Acabo de ler o diário de
Nilto Maciel. Trata-se de anotações críticas sobre literatura, sem prejuízo, no
entanto, de confissões e questionamentos pessoais. Os cadernos compilados em Menos
vivi do que fiei palavras (Editora
Penalux, 2012), sem nomeação de dias e meses, estão datados de 1986 a 1992, período em que
o autor de Vasto abismo ainda vivia em Brasília. Pelo que
declara em algum trecho, abandonou de vez o exercício desses apontamentos.
Não quer mais saber do assunto. Publicar os velhos
compêndios em livro já lhe custou grande esforço, muita coragem. Basta!
Ao contrário de Nilto
Maciel, sempre li diários. Tenho gosto pela vida alheia, quando esquadrinhada
pelo próprio autor. Primeiro foi Kafka.
Depois, Sérgio Milliet e alguns outros escritores. Aprecio esse exercício
catártico, às vezes auto-imune, de exposição consciente. O diário de Anne Frank, por
exemplo, deixou forte impressão na minha juventude, na minha vida, tanto quanto
as anotações de viagem de Hermann Hesse e Graciliano Ramos. Isso sem falar nas
biografias, naquelas páginas em que se revelam particularidades e pormenores da
vida de uma pessoa tão distante de nós.
Também tive arroubos confessionais destilados em
cadernos escolares. Ou em folhas avulsas. Coisa de 20, 30 anos atrás, que
dificilmente irei publicar. Há outras prioridades. Mas, neste momento, não
pretendo me imiscuir naquilo que abandonei faz tempo. Agora basta a utilização
da primeira pessoa, com interferência direta. Prática que às vezes abomino e condeno. Exceto em romances e contos,
que não escrevo. E em situações como esta, previamente pensada.
O escritor Nilto Maciel, já
analisado por mim diversas vezes, é dos mais profícuos da moderna literatura
brasileira. Percorre todos os gêneros, sempre com o mesmo perfeccionismo que o
identifica desde Itinerário, publicado em 1974.

Dados fornecidos:
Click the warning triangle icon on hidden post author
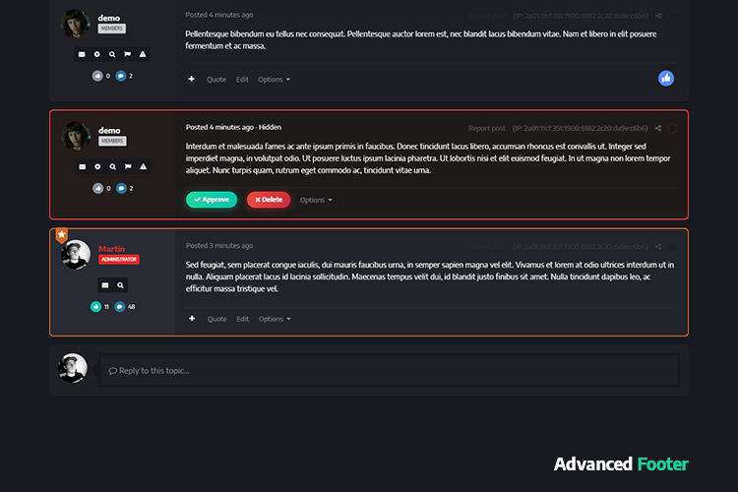738x492 pixels. point(143,166)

Instrução dada 1: Transcreva do trecho fornecido a parte que começa em "Acabo de ler" e termina em "muita coragem. Basta!".
Instrução dada 2: Segundo o trecho fornecido, entre que anos estão datados os cadernos reunidos em Menos vivi do que fiei palavras?

Resposta completa 1:
Acabo de ler o diário de
Nilto Maciel. Trata-se de anotações críticas sobre literatura, sem prejuízo, no
entanto, de confissões e questionamentos pessoais. Os cadernos compilados em Menos
vivi do que fiei palavras (Editora
Penalux, 2012), sem nomeação de dias e meses, estão datados de 1986 a 1992, período em que
o autor de Vasto abismo ainda vivia em Brasília. Pelo que
declara em algum trecho, abandonou de vez o exercício desses apontamentos.
Não quer mais saber do assunto. Publicar os velhos
compêndios em livro já lhe custou grande esforço, muita coragem. Basta!

Resposta completa 2: De 1986 a 1992.